The whole thing of Adam dating that hot boring girl last season killed me a little. He was trying so hard to be a normal guy - but he can't be normal, because "you can't function as someone besides you are." Adam is right to self-identify as a creep, and even though I'm never quite sure whether or not I'm glad that Girls exists, I do appreciate the uniqueness of being repeatedly grossed out by a character but then rooting for him anyway.
My favorite Adam moment is his AA rant about Hannah not knowing how to use soap. I love that he calls Hannah "kid"; in some ways I feel like "kid" is the ideal pet name, although of course it depends on the source. Adam listens to No Age. He stole a dog. He doesn't like wearing shirts, and he's maybe dangerous. Adam is the tulip in the cup, the idea of which grosses me out all over again, but there's a tenderness to that gross-out. Sometimes "gross" and "tender" can happen together, like with little kids and real-life love. I admire and am in awe of people who aren't afraid of coming off ugly.
*That's a line from a sweet song by another person whose lyrics I often like to appropriate.
iv. Tragic beauty is totally sustainable. "Jonathan" is my favorite song on The Idler Wheel right now.

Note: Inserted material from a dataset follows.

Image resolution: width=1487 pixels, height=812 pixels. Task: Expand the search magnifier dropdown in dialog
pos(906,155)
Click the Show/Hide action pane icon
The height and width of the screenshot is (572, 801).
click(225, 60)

The line I love most is "You're like the captain of a capsized ship/But I like watching you live." That line excites me because there's so much possibility in it, whereas much of the rest of the album speaks to what's impossible. I also love how Fiona growls the italicized part of that lyric, and I wholly relate to her growling. There are certain men I like watching live too.
Sometime last year my writing teacher asked me why I don't kill off this boy in my book - he's all hot and reckless and a little bit crazy, and killing him wouldn't be all that out of line. But I would never kill Jack: I want to watch him get older and older and fuck up more and more - but to also not fuck up sometimes, to sometimes be okay and sometimes be more wonderful than anyone else in the world, to have these tiny moments where he's beautiful as ever. I think it's interesting when sweetness and beauty and maybe even purity sustain or re-emerge when you think they've been beaten out of the person a long, long time ago. And maybe they were beaten out, but maybe they can come back? Shit just comes back to life sometimes, I really do think that. I mean, of course I'm fascinated by Kurt Cobain and bunches of other beautiful geniuses who self-destructed, but I'm one thousand percent more interested in the ones who stayed alive. I will always be a crazy believer in those kinds of boys. I used to worry it was juvenile, but now I think it's divine.